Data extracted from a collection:
________________________________________
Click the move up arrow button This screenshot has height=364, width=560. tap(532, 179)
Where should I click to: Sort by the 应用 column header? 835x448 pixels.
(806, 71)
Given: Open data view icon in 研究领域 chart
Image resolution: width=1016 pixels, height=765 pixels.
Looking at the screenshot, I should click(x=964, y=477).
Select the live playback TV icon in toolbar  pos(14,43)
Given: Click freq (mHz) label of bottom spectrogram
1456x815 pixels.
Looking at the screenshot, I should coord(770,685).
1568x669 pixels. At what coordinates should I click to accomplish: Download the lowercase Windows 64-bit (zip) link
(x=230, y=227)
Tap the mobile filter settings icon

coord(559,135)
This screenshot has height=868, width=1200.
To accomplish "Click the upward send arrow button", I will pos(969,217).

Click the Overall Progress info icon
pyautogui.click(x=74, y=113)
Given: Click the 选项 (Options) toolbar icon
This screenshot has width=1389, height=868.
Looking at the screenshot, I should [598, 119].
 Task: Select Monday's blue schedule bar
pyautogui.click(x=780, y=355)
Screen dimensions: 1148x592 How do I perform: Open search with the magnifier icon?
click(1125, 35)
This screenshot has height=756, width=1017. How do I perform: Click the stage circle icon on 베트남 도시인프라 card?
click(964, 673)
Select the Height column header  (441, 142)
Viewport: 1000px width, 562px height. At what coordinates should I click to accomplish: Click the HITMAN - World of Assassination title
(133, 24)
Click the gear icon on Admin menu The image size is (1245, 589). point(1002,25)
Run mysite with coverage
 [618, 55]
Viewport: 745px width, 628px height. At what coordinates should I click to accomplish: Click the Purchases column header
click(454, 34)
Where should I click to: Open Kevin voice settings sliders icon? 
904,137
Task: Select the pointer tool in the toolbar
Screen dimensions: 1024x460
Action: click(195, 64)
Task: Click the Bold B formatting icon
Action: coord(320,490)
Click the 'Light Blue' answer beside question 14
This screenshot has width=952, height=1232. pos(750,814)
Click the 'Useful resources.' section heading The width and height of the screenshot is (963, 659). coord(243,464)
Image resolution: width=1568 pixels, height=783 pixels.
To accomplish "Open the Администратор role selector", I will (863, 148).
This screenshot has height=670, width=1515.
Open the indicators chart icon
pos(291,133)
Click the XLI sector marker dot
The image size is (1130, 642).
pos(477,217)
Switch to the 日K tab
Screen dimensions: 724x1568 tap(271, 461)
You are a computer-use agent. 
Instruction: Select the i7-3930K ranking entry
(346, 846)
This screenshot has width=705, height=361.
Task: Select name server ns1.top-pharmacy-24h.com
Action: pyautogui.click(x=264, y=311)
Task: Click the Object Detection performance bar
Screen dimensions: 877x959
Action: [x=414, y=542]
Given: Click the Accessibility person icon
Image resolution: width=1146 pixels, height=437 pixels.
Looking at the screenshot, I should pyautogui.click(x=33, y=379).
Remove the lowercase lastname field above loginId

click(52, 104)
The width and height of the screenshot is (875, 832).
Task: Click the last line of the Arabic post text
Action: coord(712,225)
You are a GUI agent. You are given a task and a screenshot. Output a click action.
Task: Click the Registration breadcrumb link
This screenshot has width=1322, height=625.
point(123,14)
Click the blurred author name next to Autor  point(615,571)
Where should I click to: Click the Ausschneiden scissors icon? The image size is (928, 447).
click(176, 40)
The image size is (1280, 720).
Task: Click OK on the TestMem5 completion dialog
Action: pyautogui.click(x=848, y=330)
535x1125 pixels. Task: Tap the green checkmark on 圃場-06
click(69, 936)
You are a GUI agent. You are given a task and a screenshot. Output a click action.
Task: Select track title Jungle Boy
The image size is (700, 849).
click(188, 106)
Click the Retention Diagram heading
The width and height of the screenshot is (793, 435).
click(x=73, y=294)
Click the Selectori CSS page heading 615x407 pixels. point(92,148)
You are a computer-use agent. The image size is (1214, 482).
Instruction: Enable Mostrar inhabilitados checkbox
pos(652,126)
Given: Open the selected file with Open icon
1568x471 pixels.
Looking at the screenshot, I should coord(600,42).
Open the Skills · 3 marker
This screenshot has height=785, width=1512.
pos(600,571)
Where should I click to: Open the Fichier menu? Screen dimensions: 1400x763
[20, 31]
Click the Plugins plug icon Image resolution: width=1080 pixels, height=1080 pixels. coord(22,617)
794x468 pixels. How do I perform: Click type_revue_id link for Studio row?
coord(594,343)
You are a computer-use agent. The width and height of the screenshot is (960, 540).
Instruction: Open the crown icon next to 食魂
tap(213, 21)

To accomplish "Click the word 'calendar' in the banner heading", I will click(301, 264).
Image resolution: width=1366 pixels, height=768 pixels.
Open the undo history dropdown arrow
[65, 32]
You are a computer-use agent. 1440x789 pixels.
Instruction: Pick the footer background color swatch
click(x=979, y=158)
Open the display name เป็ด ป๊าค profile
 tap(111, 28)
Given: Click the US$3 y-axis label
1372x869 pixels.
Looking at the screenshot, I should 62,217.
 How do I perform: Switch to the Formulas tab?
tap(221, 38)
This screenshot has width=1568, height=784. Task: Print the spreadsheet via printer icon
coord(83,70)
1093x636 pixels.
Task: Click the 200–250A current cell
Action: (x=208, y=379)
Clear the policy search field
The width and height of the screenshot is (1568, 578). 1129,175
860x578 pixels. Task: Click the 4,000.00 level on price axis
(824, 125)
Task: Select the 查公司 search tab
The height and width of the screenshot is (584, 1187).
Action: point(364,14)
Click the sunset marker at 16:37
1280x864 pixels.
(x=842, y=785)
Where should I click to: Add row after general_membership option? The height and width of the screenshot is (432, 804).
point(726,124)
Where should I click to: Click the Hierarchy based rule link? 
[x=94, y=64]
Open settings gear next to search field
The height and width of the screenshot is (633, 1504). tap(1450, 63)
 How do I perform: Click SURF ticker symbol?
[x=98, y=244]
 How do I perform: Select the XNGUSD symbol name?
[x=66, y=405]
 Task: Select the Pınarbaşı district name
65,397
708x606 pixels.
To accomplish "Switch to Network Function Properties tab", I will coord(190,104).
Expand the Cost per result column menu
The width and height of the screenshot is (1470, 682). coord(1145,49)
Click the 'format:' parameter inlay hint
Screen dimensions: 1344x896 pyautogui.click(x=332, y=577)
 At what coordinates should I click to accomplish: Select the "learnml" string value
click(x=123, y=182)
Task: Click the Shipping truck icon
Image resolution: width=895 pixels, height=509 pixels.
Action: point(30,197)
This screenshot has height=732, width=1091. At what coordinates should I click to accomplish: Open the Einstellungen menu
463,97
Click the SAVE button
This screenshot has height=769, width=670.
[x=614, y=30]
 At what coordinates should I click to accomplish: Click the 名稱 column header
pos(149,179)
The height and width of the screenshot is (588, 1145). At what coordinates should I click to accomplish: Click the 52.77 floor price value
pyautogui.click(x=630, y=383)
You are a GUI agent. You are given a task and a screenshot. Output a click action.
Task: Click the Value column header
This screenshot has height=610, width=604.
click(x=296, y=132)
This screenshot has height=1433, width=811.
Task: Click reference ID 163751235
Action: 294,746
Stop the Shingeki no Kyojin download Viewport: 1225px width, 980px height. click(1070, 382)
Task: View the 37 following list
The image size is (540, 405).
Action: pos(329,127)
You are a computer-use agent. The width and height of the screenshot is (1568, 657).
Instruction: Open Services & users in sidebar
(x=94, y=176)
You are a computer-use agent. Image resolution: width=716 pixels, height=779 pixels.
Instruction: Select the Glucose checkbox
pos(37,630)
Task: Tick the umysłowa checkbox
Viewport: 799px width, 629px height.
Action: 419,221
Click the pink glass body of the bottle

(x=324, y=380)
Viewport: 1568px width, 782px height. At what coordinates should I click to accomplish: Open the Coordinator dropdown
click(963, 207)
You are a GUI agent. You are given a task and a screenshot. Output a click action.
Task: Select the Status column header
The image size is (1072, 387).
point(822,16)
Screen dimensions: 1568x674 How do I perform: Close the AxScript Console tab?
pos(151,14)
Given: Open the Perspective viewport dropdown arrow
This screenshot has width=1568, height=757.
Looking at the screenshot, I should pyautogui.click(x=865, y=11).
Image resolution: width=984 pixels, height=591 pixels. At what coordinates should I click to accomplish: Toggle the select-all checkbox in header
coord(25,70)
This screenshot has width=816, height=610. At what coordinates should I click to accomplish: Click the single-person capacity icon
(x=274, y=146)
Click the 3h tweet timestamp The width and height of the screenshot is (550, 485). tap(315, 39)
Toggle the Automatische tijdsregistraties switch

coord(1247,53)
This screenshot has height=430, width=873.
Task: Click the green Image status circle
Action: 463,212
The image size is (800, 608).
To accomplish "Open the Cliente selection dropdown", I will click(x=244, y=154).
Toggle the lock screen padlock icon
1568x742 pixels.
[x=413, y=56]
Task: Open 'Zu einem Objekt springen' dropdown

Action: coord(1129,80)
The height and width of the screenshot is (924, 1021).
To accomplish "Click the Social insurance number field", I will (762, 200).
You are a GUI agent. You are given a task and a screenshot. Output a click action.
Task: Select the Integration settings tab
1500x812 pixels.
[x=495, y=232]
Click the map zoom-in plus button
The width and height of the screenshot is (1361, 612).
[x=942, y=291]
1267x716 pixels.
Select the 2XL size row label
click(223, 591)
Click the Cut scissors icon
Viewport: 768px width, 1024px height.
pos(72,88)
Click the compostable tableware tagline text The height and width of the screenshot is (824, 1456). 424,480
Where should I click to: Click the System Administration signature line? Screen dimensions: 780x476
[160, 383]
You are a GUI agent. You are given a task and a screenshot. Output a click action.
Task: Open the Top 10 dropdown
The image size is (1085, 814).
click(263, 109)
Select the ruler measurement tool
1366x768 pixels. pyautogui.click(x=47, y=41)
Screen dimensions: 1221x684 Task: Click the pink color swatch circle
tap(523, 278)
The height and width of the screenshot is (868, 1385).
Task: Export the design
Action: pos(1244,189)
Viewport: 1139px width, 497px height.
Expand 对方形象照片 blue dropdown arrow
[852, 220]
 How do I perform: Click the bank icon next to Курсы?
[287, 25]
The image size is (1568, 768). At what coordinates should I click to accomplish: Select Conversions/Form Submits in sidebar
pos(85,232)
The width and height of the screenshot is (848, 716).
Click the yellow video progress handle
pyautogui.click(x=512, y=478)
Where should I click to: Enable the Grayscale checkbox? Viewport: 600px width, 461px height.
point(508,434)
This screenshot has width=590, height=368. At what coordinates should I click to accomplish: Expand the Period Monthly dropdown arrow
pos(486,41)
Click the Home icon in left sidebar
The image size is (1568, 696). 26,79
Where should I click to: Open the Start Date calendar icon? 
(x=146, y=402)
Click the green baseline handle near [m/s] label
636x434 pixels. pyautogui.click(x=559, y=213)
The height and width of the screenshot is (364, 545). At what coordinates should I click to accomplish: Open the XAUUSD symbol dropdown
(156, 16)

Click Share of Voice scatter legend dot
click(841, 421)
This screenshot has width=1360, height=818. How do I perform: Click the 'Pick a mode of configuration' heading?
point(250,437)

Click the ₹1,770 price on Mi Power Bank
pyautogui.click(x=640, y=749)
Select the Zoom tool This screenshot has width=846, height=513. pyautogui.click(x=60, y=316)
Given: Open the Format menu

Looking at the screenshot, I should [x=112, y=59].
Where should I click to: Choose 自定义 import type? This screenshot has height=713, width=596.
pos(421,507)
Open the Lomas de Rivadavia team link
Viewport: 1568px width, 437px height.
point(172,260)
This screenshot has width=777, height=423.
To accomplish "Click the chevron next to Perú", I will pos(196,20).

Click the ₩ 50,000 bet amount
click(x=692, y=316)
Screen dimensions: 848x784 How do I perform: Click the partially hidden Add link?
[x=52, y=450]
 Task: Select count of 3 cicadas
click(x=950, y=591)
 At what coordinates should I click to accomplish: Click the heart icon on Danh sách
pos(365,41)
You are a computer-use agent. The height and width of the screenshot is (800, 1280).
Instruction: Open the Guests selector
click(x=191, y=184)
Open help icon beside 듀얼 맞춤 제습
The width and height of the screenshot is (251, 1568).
________________________________________
▶ [Work to complete]: Would you copy each line of the records that contains "toolbar"?

▶ [Written answer]:
Select the live playback TV icon in toolbar  pos(14,43)
Given: Click the 选项 (Options) toolbar icon
Task: Select the pointer tool in the toolbar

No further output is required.